It turns out that this model initiates a stereotypical sequence of events that culminates in cell death. We have explored the system in some detail in two cell types: an excitable cell, the cardiomyocyte (31), and a nonexcitable cell, the cortical astrocyte (30). In both systems, the first response to illumination of the dye consists of rapid short-lived transient and localized depolarizations of mitochondria. It is not yet clear whether such events occur spontaneously anyway or whether they result from the oxidative stress generated by illumination. What is clear is that the frequency of these events increases progressively with time and that the progression is hastened by increased illumination intensity. Finally, the whole population of mitochondria shows a complete and irreversible depolarization, and this will be followed by ATP depletion and cell death. In cardiomyocytes, but not the astrocytes, the progression usually terminates with a wave of depolarization that propagates slowly along the cell until there is a global collapse of mitochondrial potential, at which point ATP depletion is signaled by the progression to rigor. The role of ROS in this phenomenon is readily demonstrated both through increases in ROS production with illumination measured directly with the dye dicarboxyfluorescein diacetate and by the protection offered by antioxidants.

It seems that the whole phenomenon also requires the release of calcium from internal stores of the cell. Thus, the events could be inhibited by using antioxidants or by powerful calcium buffers (BAPTA, introduced into the cell as the AM ester) and/or by depletion of ER/SR calcium stores (31). Similarly, ER/SR calcium accumulation into mitochondria can be demonstrated with illumination using mitochondrially targeted calcium-sensitive fluorescent indicators. Thus, both calcium and ROS seem essential for the illumination-induced mitochondrial depolarizations. We have also found that illumination causes the progressive oxidation of NADH, measured as the decrease in endogenous blue fluorescence elicited by ultraviolet light. The global depolarization occurs when NADH is maximally oxidized.

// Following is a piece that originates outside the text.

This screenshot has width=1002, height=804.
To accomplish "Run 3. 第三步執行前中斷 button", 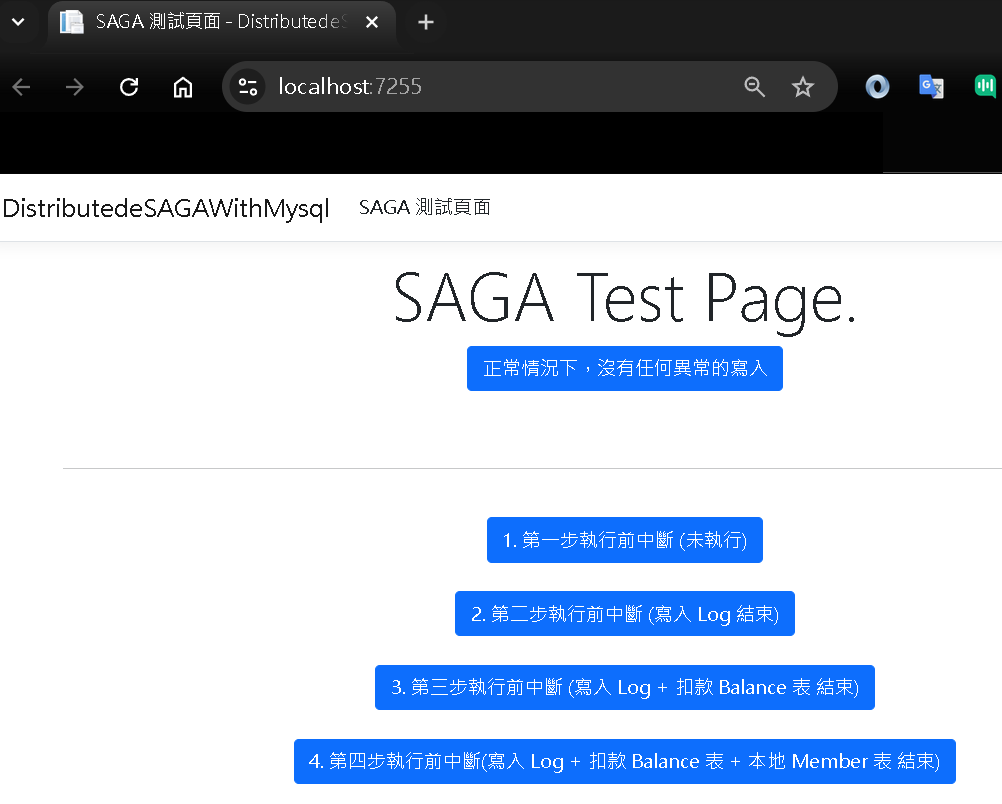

Our working model to explain this phenomenon suggests a sequence of events triggered by mitochondrial ROS species, whereby locally produced ROS increase the probability of calcium release from ER/SR, probably through the modulation of thiol groups on the ryanodine or inositol triphosphate receptors. Calcium released locally is taken up by nearby mitochondria, which therefore begin to accumulate calcium. The transient depolarizations may represent either transient depolarizations after mitochondrial uptake of local pulsed release of calcium (which is an electrogenic process) or transient openings of the mitochondrial permeability transition pore, which opens in response to the combination of an increased intramitochondrial calcium concentration and oxidative stress. Such openings are transient until NADH (which regulates mPTP opening) is fully oxidized and ATP levels (which inhibit pore opening) are sufficiently low that the pore opens fully and irreversibly (M.R.D., unpublished data), after which the cell becomes rapidly depleted of ATP and dies.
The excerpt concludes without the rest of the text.